Haoran Jiang 姜浩然

Haoran Jiang 姜浩然

Master student at ShanghaiTech ViSeer Lab

Publications

HypoChainer: A Collaborative System Combining LLMs and Knowledge Graphs for Hypothesis-Driven Scientific Discovery

Published in IEEE VIS, 2025

Modern scientific discovery faces growing challenges in integrating vast and heterogeneous knowledge critical to breakthroughs in biomedicine and drug development. Traditional hypothesis-driven research, though effective, is constrained by human cognitive limits, the complexity of biological systems, and the high cost of trial-and-error experimentation. Deep learning models, especially graph neural networks (GNNs), have accelerated prediction generation, but the sheer volume of outputs makes manual selection for validation unscalable.
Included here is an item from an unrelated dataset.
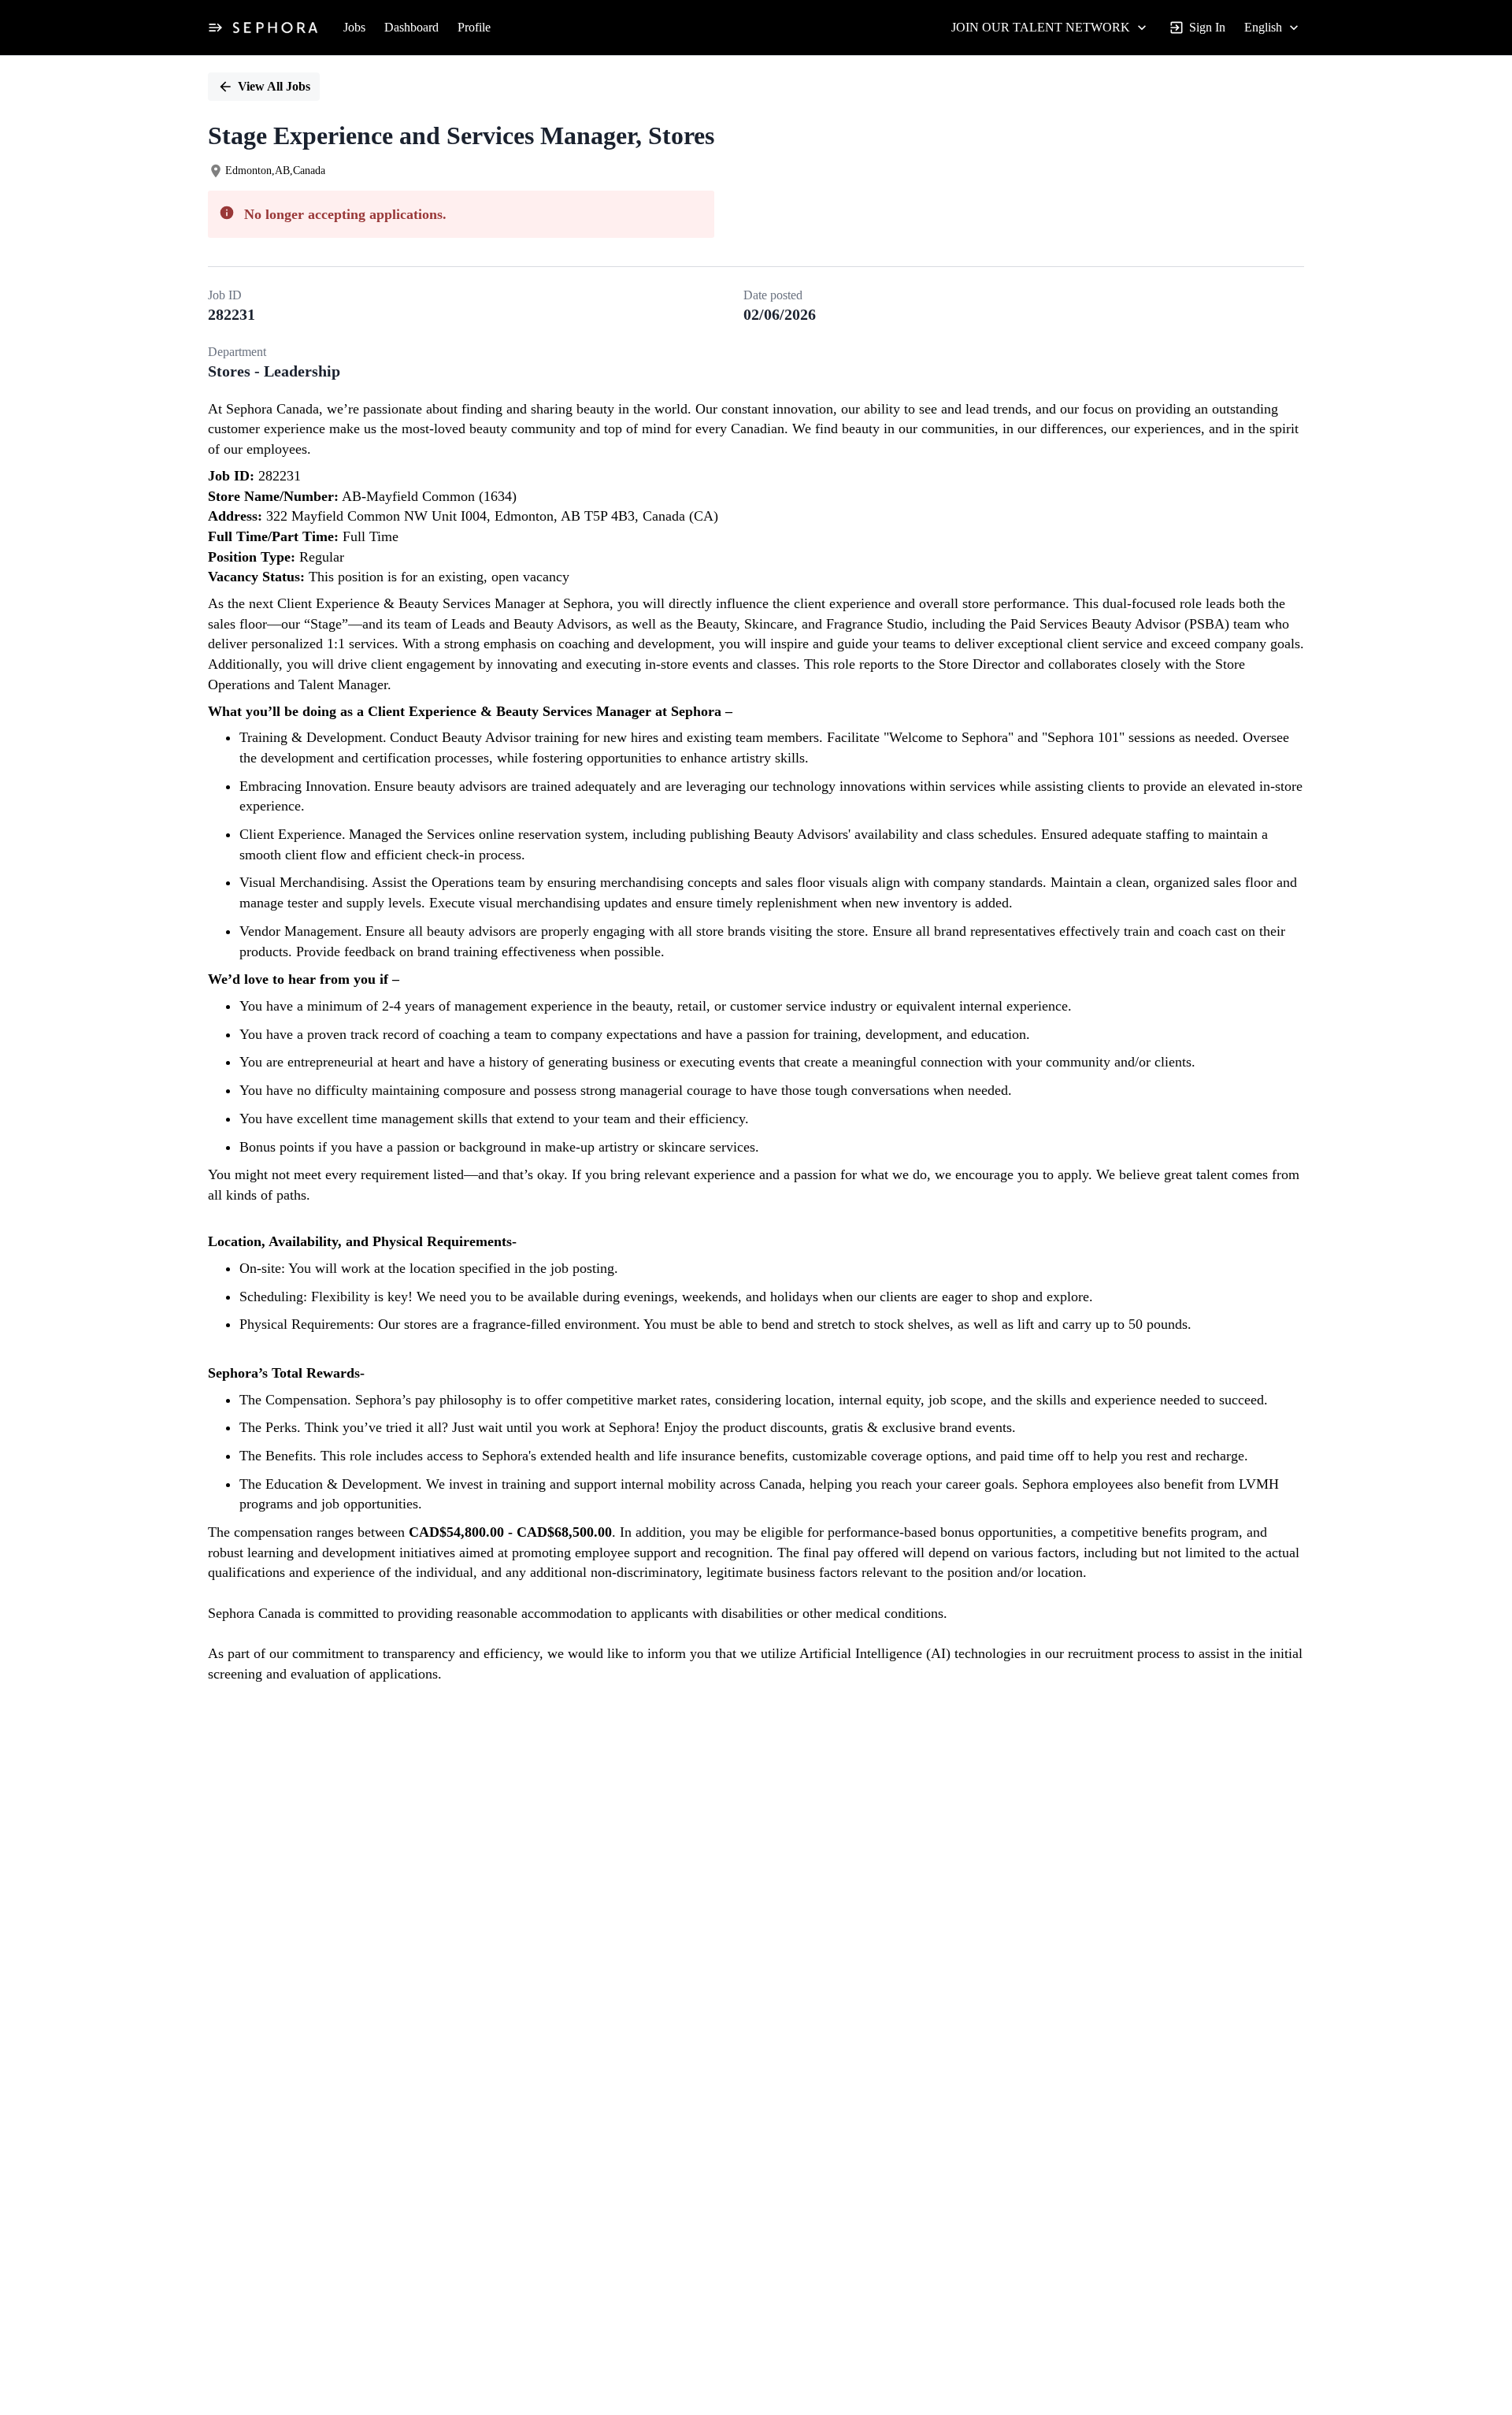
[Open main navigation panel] (215, 27)
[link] (275, 27)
Large language models (LLMs) offer promise in filtering and hypothesis generation, yet suffer from hallucinations and lack grounding in structured knowledge, limiting their reliability. To address these issues, we propose HypoChainer, a collaborative visualization framework that integrates human expertise, LLM-driven reasoning, and knowledge graphs (KGs) to enhance hypothesis generation and validation. HypoChainer operates in three stages: First, exploration and contextualization – experts use retrieval-augmented LLMs (RAGs) and dimensionality reduction to navigate large-scale GNN predictions, assisted by interactive explanations. Second, hypothesis chain formation – experts iteratively examine KG relationships around predictions and semantically linked entities, refining hypotheses with LLM and KG suggestions. Third, validation prioritization – refined hypotheses are filtered based on KG-supported evidence to identify high-priority candidates for experimentation, with visual analytics further strengthening weak links in reasoning. We demonstrate HypoChainers effectiveness through case studies in two domains and expert interviews, highlighting its potential to support interpretable, scalable, and knowledge-grounded scientific discovery.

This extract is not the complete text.